## Provided information
+++++

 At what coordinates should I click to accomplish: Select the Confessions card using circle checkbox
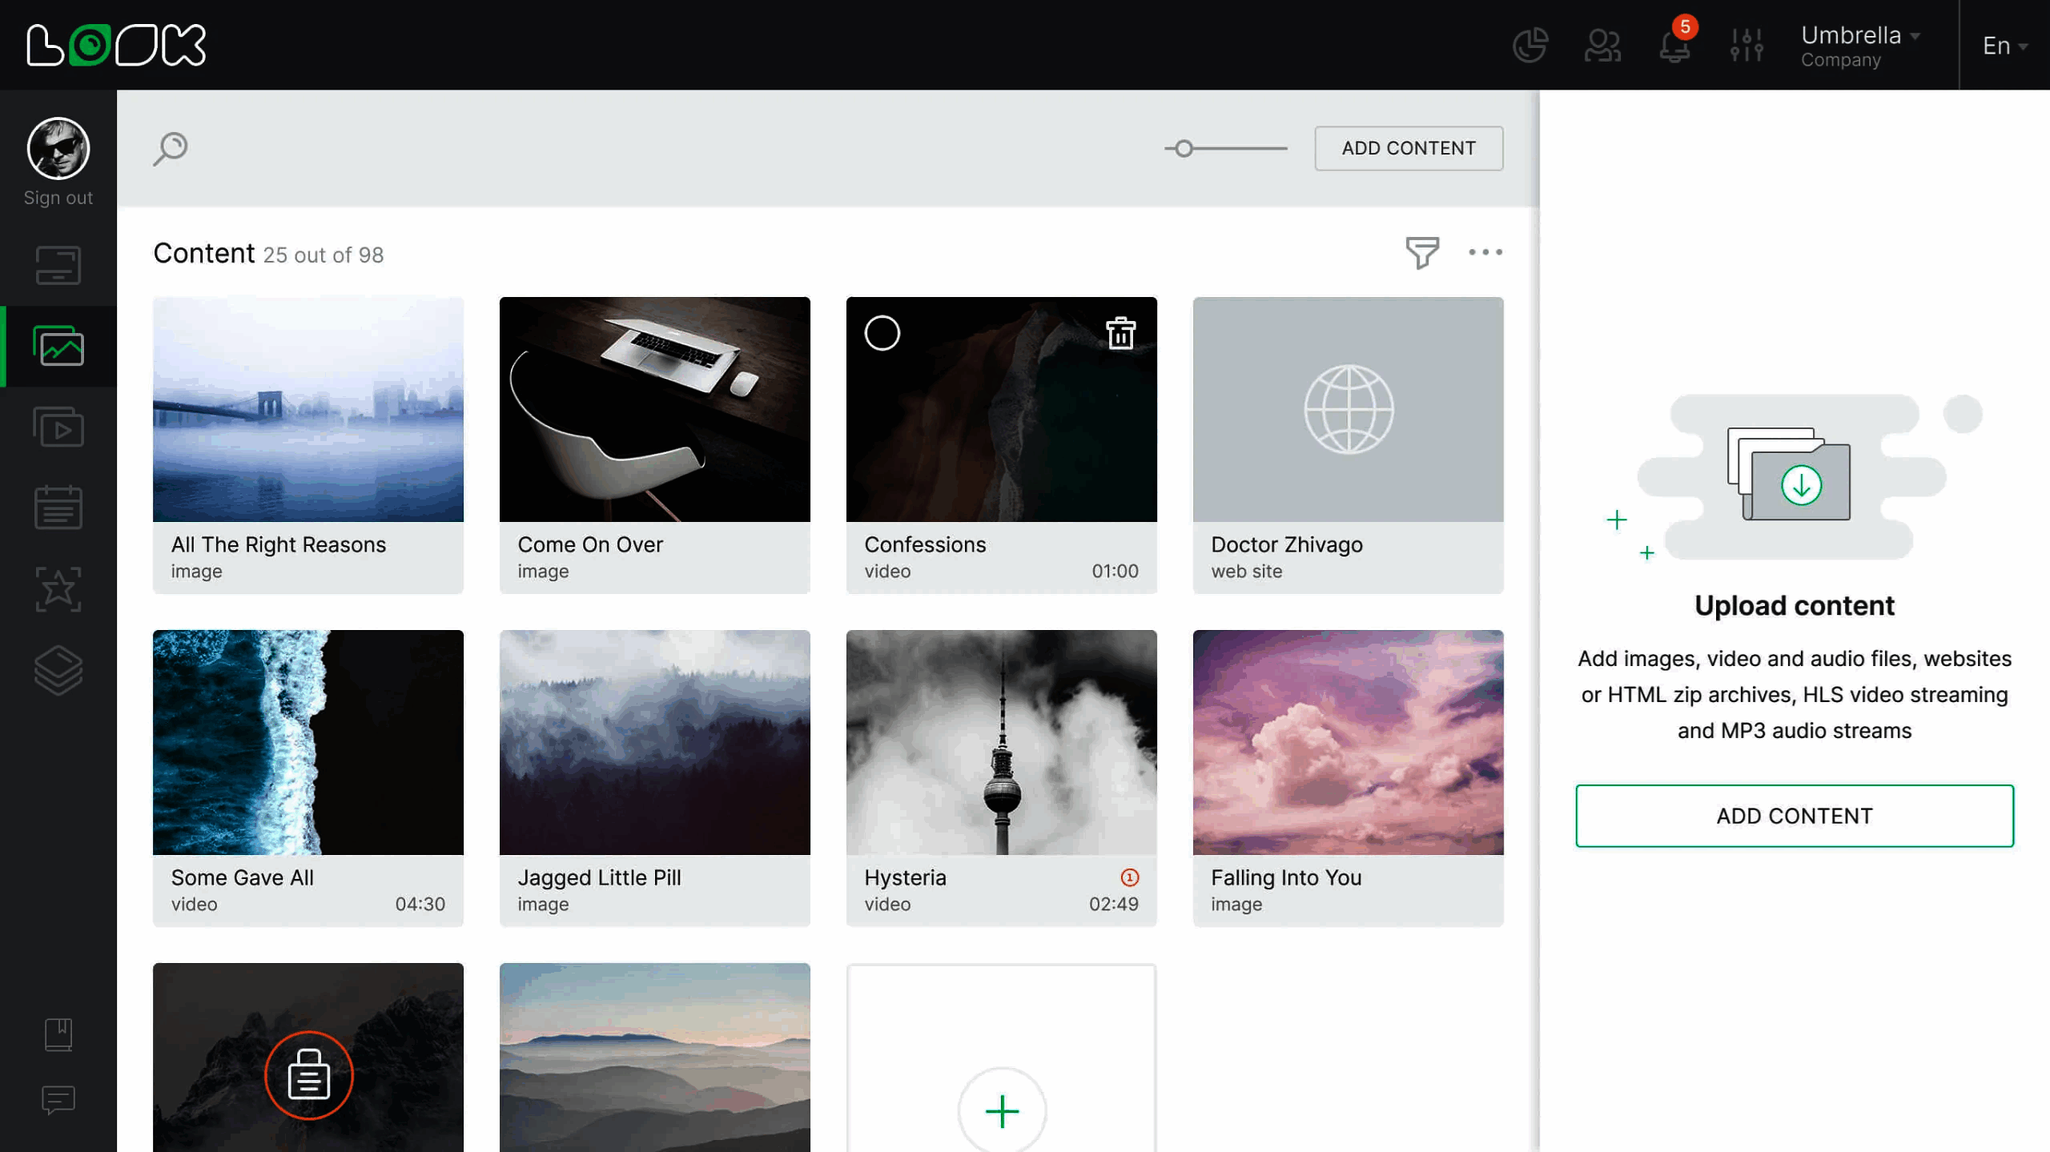tap(882, 333)
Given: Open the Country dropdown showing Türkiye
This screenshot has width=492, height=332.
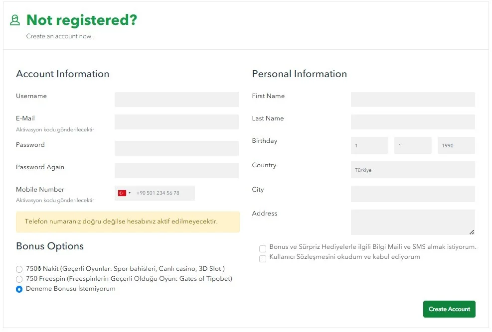Looking at the screenshot, I should [413, 170].
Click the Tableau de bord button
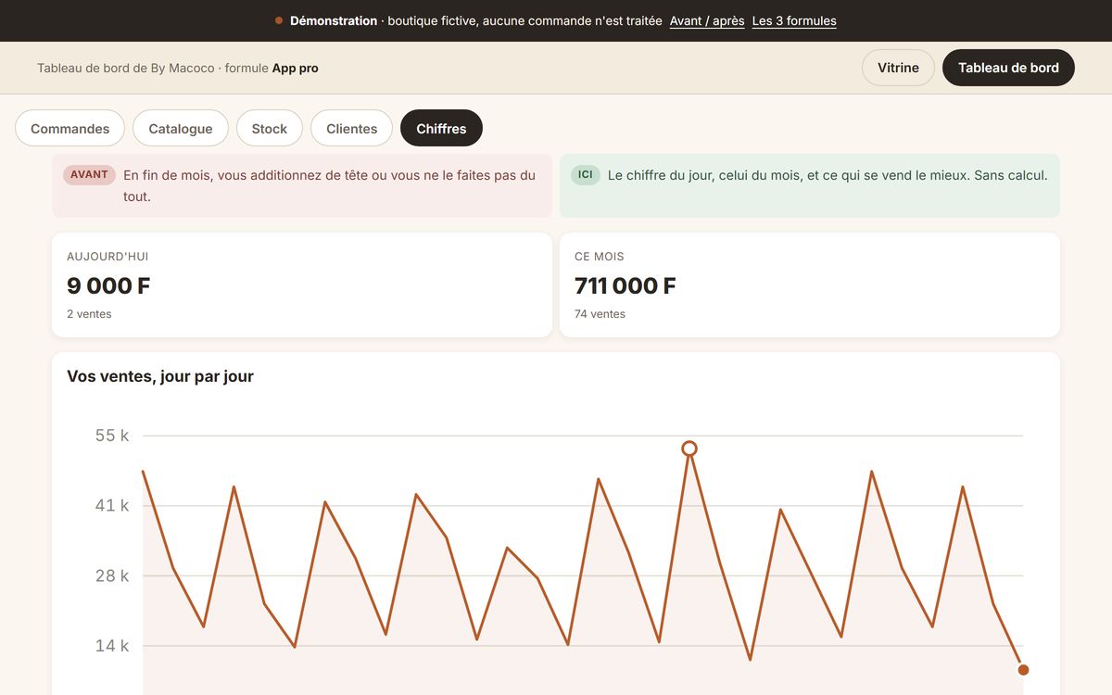The width and height of the screenshot is (1112, 695). point(1008,68)
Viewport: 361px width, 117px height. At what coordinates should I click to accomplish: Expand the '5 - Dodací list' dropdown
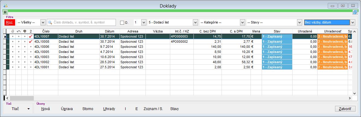(196, 22)
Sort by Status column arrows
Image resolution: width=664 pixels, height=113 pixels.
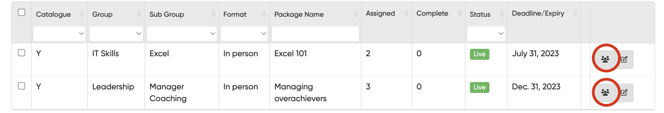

+++++

## Instruction
In the stretch of rows from the line containing "Click the Tableau de bord button" through the end of the rows, change "Status" to "Date" and write those lines out again with everything else the same. Leave the pictures out.

## Response
Click the Tableau de bord button
The width and height of the screenshot is (1112, 695). point(1008,68)
Viewport: 361px width, 117px height. At what coordinates should I click to accomplish: Expand the '5 - Dodací list' dropdown
(196, 22)
Sort by Date column arrows
Image resolution: width=664 pixels, height=113 pixels.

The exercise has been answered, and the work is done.